I have several comments, which may not fit in one post. (1) I agree that the end of this story is somewhat unfair to Donald, given how much more venal Gladstone's behavior is. The only possible sense in which Donald deserves the ending is as payback for the silly self-aggrandizement of his daydreams...but still, Gladstone should not get to crow at the end of the story.

(2) The fear of measles was itself pretty significant, polio aside. The outcome of measles can in rare cases be catastrophic. Also, I observe that at the end of the favorite Dr. Seuss book in my family in my childhood, The King's Stilts, the bad guy is punished by being locked up in a deserted house with a sign that said "MEASLES" on the door! A punishment children of the era would understand.

April 3, 2026 at 7:29 PM  
Anonymous Elaine said...

(3) Yes, there are far fewer Easter-related stories than Christmas-related stories, for the reasons Geoff and Pan both mention, and others as well.

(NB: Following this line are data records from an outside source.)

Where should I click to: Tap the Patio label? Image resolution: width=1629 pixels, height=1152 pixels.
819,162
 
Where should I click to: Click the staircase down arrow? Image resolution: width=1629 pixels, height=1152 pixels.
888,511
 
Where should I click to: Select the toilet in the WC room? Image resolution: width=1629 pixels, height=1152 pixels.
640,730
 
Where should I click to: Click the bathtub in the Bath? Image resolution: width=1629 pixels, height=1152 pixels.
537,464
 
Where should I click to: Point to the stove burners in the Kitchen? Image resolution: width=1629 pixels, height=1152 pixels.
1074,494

Of course the biblical story behind the holiday is far less child-friendly! For many reasons Christmas started as/has become a much more culture-wide holiday, with lots and lots of story material which can be detached from the Christian nativity story. And that's story material for adults as well as kids: Dickens' Carol, and The Nutcracker, and the Christmas truce of WW1, and the prehistoric, cross-cultural power of the winter solstice, which beats the spring equinox for drama. As you say, Pan, far more lore!
Pan Miluś: What you observe about movies is definitely true overall. I do strongly recommend one movie which virtually never comes up in these discussions of Easter-themed movies:
Cookie's Fortune, which has the odd distinction of being a Robert Altman movie which hardly anyone saw. It's one I watch every Easter season. It's set over the Easter weekend, and someone is wrongly imprisoned, and someone dies, and there's loads of Easter imagery without any sentimentality or Christian Network-style Jesus crap (I speak as a church-going Christian!). A dark comedy, but a very upbeat one. Watch for the climactic fishing scene (cf. John 21). And the definition of family.

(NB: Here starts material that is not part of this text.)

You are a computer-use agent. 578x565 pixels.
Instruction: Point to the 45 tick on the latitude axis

(4) I don't mind the transparent disguises, but I am annoyed in a minor way by the Easter joke of smashed colored eggs leading to splatted raw egg everywhere. WHO COLORS RAW EGGS? They're colored, they should be hard-boiled! (Or blown out, but that doesn't apply to regular Easter eggs in this culture, and still obviates the splat-joke.) This comedic trope bothered even child-me. It's not funny if it Wouldn't Ever Happen!

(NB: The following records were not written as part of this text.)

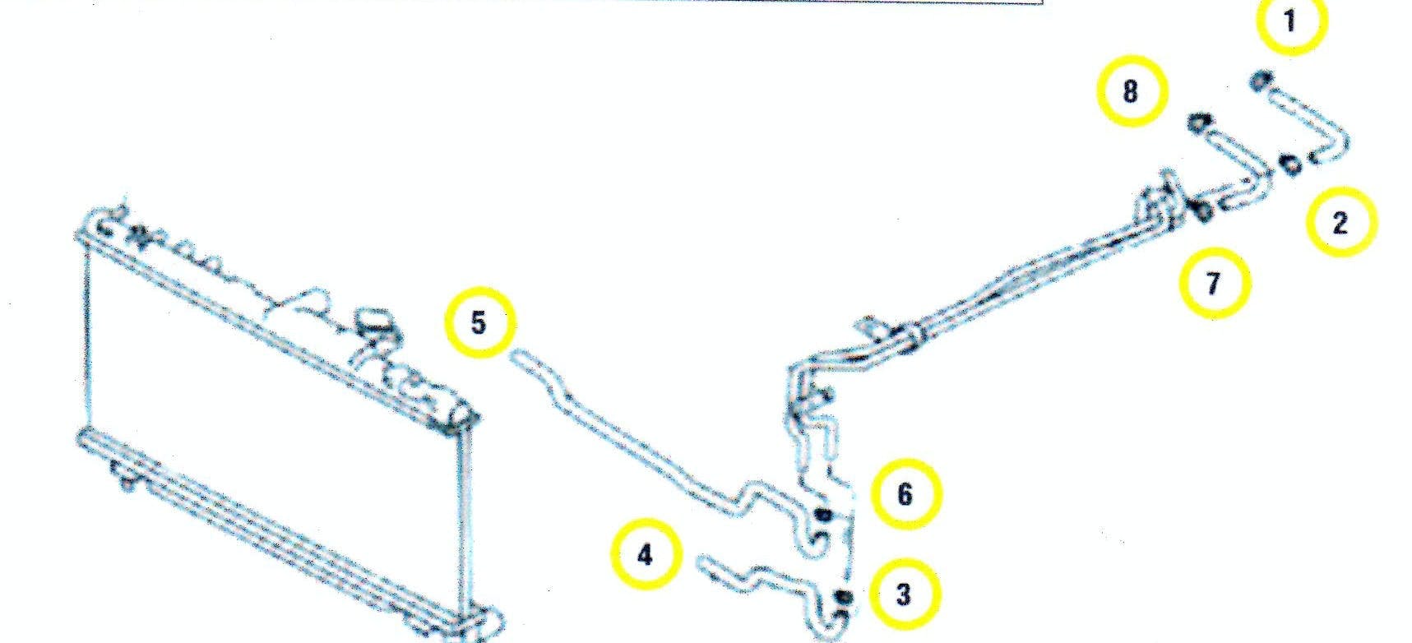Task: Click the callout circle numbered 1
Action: tap(1289, 21)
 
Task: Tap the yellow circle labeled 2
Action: tap(1340, 221)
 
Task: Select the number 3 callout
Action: tap(903, 594)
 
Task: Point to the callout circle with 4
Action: tap(646, 555)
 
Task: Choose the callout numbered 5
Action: tap(479, 322)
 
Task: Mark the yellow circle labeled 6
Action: tap(905, 494)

April 3, 2026 at 8:02 PM  
Anonymous Elaine said...

(5) Now, to my favorite Easter-related Duck stories! Runner-up is the Hedman/Vicar "Hot-Choc Donald" (you may have trouble bringing that up in Inducks, because of the hyphen)...which is essentially an Easter remake of Barks's Weemite story (Donald in rocket with something that is super-heated on re-entry), but a fun one. Winner is "A Páscoa É Nossa", a Brazilian story by Anonymous, which I have in German. Scrooge gets the monopoly on Easter chocolates, and Daisy fights the capitalist overlords (the story title means "Easter Is Ours!") by organizing the production of homemade Easter chocolates (control over the means of production!), which leads (through no fault of Daisy's) to the neighborhood being filled with giant chocolate bubbles, a very lovely and Eastery visual. So it's got female-power, resistance to the oligarchs, *and* Big Chocolate Bubbles. What's not to love?

April 3, 2026 at 8:18 PM  
Anonymous Elaine said...

p.s. on my comment #2: so the stampeding children may be acting out of fear of quarantine (boredom and isolation), as much as fear of illness.

April 3, 2026 at 8:45 PM  
Blogger Pan Miluś said...

I must check that move. Thanks, Elaine. I think you also make a good point. Even if we look at Christmas movies or stories that include religious elements (even as a token cameo), I think it’s much easier to sell a secular audience the image of the Nativity scene as a cozy depiction of a baby being born in winter, surrounded by warmth, love and cute animals. Even if one don’t believe in it or assign any spiritual significance, it’s still a pleasant and charming image.

…versus the Crucifixion (and the complex meaning behind why it had to happen). Us wacky Christians are used to it, but I get why people wouldn’t want to see that in their feel-good springtime movie/story/Disney comic.